§ Article:
========

Warning: Improperly programming a GPU, or a display, may damage the devices.
This post describes the layout of the vc4
T-format textures.
Preparation:
RPi vc4
GPU consumes textures that are either in T-format
, or in
LT-format
.
Quoting the VideoCoreIV-AG100-R
reference guide:
The hardware automatically determines type of image (T-format or LT-format) by looking at LOD dimensions. The hardware assumes a level is in T-format unless either the width or height for the level is less than one T-format tile. In this case use the hardware assumes the level is stored in LT-format.
Before a linear image is converted to the T-format, one must consider another assumption the GPU makes: an assumption about the layout of the linear image. The layout of the linear image affects the layout of the converted, T-format image, and consequently the final render.
The hardware assumes that the very first pixel, located right at the base-address of the buffer storing the linear image, belongs to the bottom-left corner of the image. That is, the GPU assumes that, given a T-format texture, its source, the linear-image buffer, has the pixel rows stored bottom to top as the addresses advance (go from lower values towards higher values) within the buffer.
# Linear Image Layout, as assumed by the GPU.

========

§ Data records:
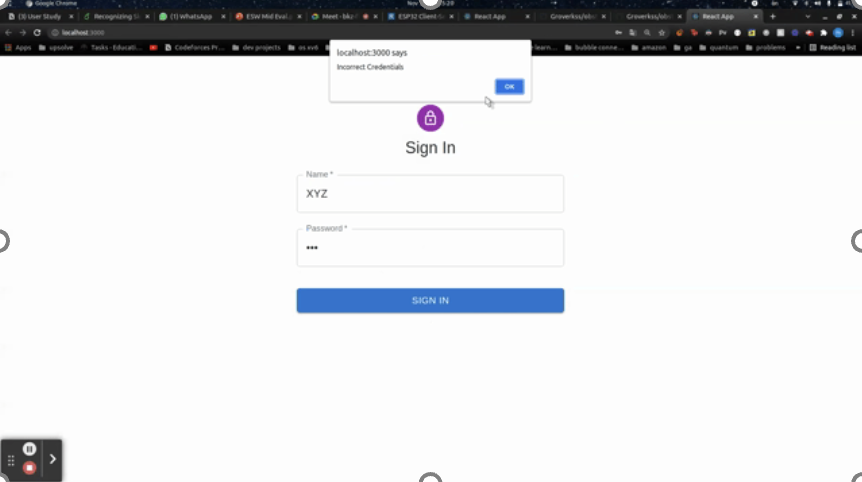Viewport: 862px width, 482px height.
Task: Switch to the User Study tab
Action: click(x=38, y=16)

========

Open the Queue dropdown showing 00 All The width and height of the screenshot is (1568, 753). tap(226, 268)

========

§ What to do:
1. Please list every sentence in the vc4 texture post above that begins with the words "The hardware".
2. Write out the part of the vc4 texture post that runs from "This post describes" up to and including "the final render.".

§ The solutions:
1.
- The hardware automatically determines type of image (T-format or LT-format) by looking at LOD dimensions.
- The hardware assumes a level is in T-format unless either the width or height for the level is less than one T-format tile.
- The hardware assumes that the very first pixel, located right at the base-address of the buffer storing the linear image, belongs to the bottom-left corner of the image.

2.
This post describes the layout of the vc4
T-format textures.
Preparation:
RPi vc4
GPU consumes textures that are either in T-format
, or in
LT-format
.
Quoting the VideoCoreIV-AG100-R
reference guide:
The hardware automatically determines type of image (T-format or LT-format) by looking at LOD dimensions. The hardware assumes a level is in T-format unless either the width or height for the level is less than one T-format tile. In this case use the hardware assumes the level is stored in LT-format.
Before a linear image is converted to the T-format, one must consider another assumption the GPU makes: an assumption about the layout of the linear image. The layout of the linear image affects the layout of the converted, T-format image, and consequently the final render.